What is expected: Beginning at the line that contains "Screen dimensions: 1024x576" and continuing through the end of the listing, could you swap "menu" for "panel" and give back only those lines, otherwise unchanged? Please leave out the pictures.

** Begin **

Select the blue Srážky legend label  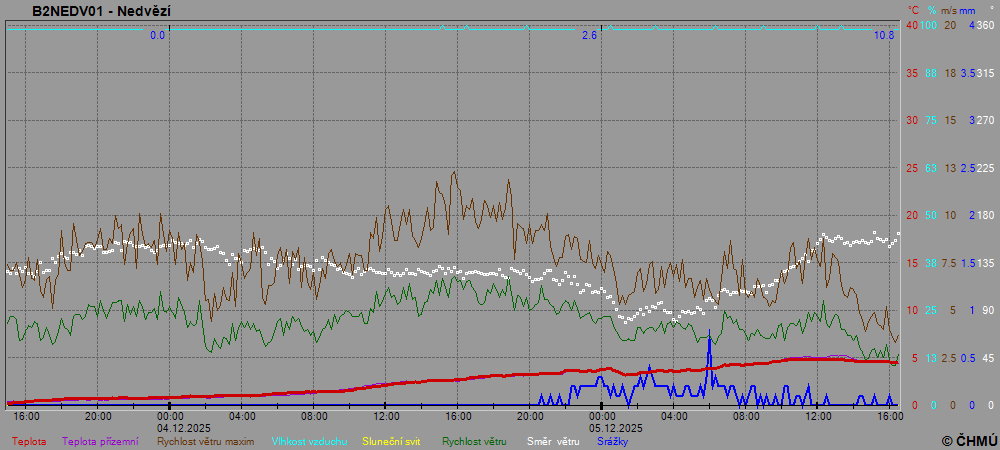tap(613, 441)
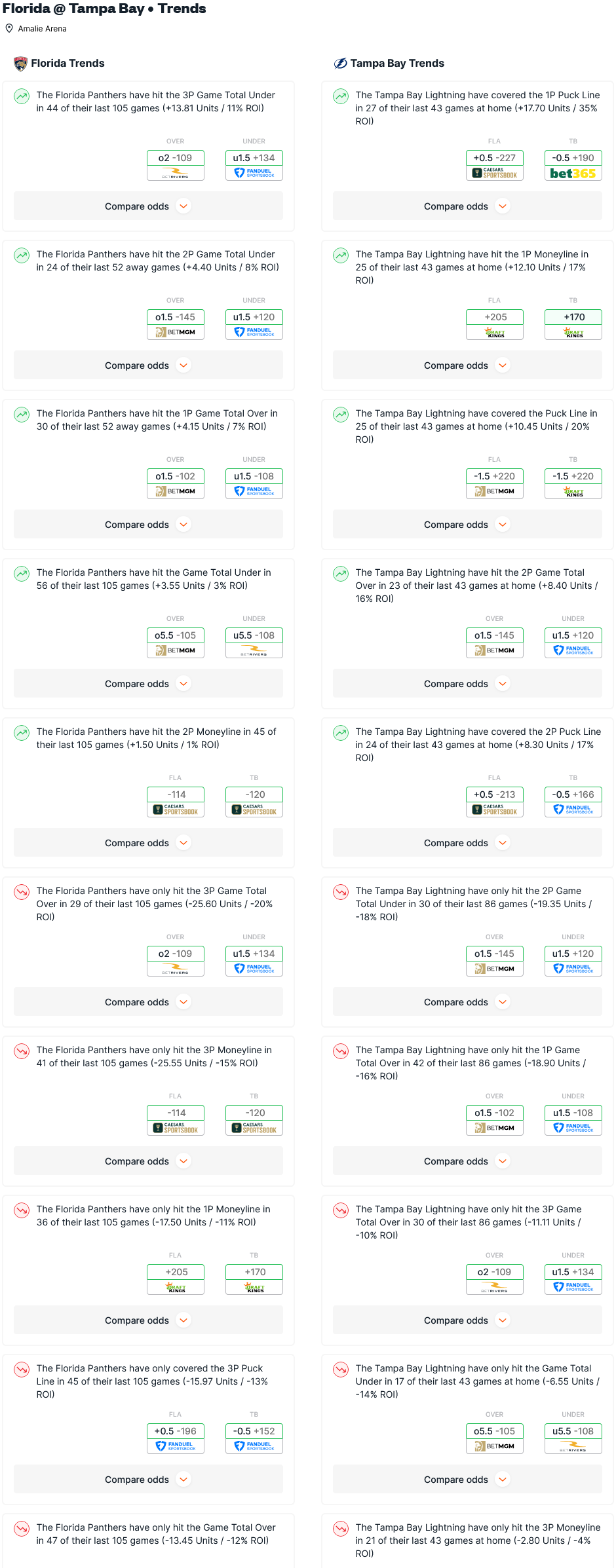The height and width of the screenshot is (1568, 616).
Task: Click the Tampa Bay Trends section heading
Action: coord(397,64)
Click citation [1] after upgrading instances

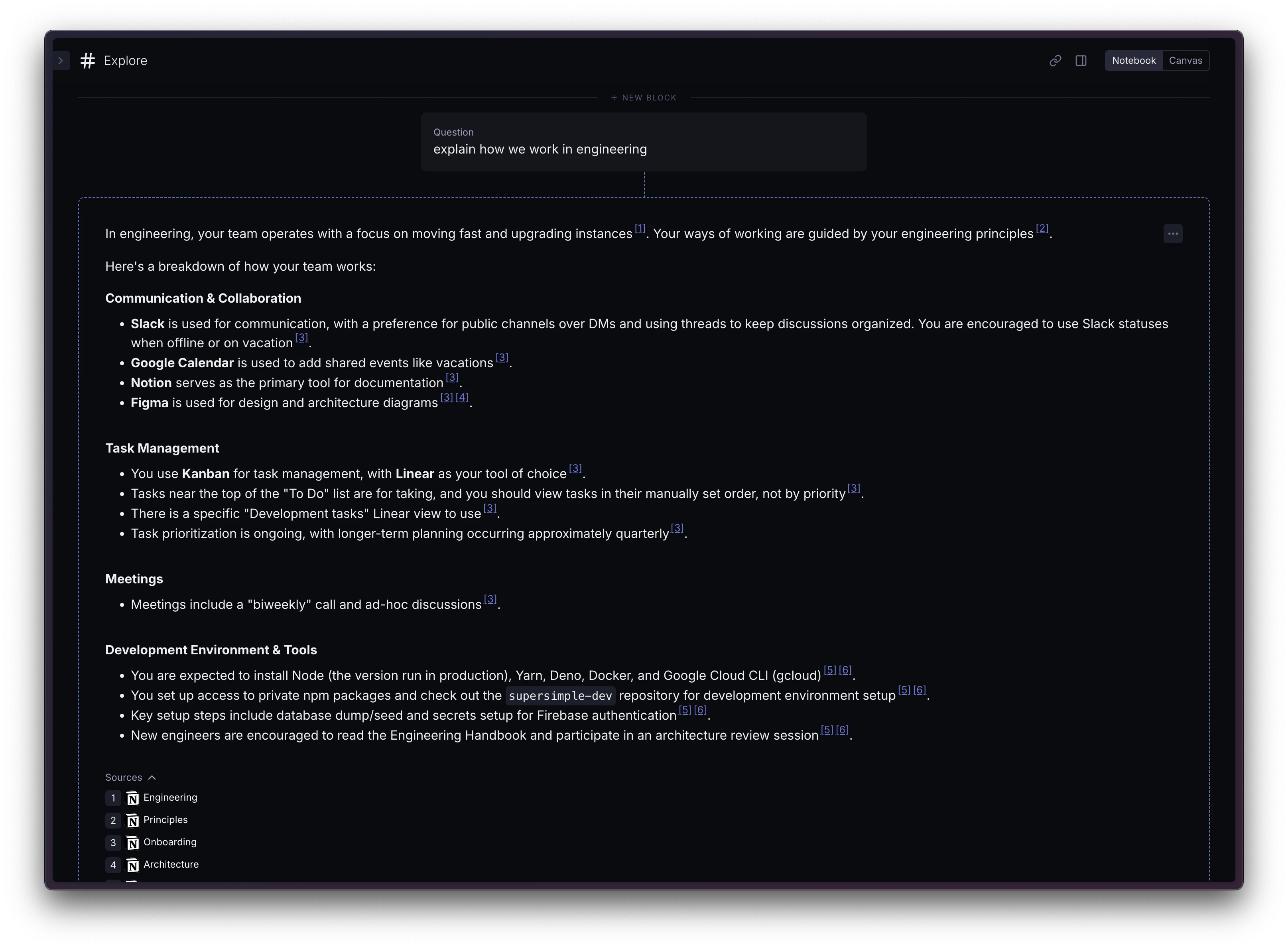coord(640,228)
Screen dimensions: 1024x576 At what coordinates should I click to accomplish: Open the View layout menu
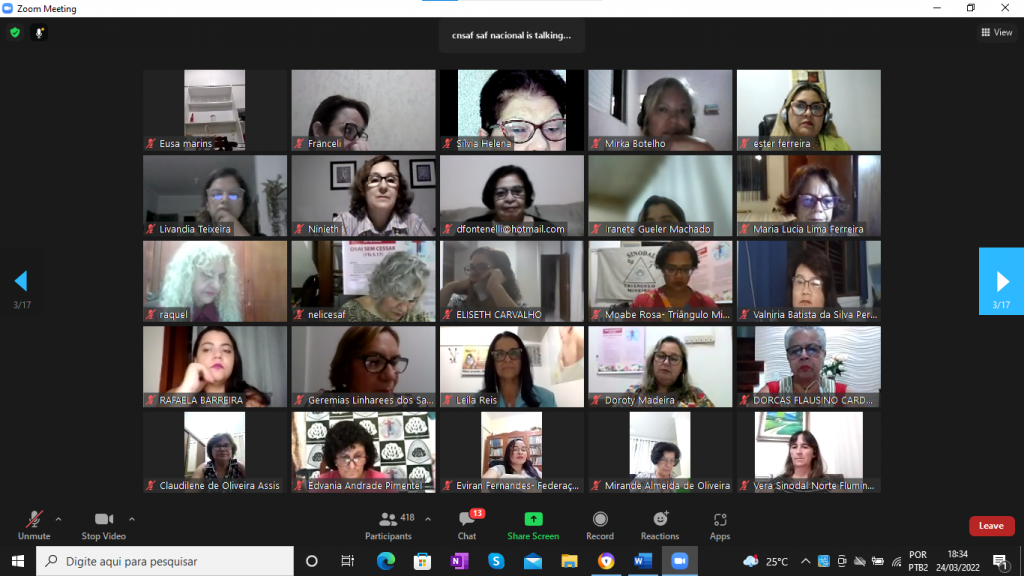coord(997,32)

** End **

Written response:
Screen dimensions: 1024x576 At what coordinates should I click to accomplish: Open the View layout panel
coord(997,32)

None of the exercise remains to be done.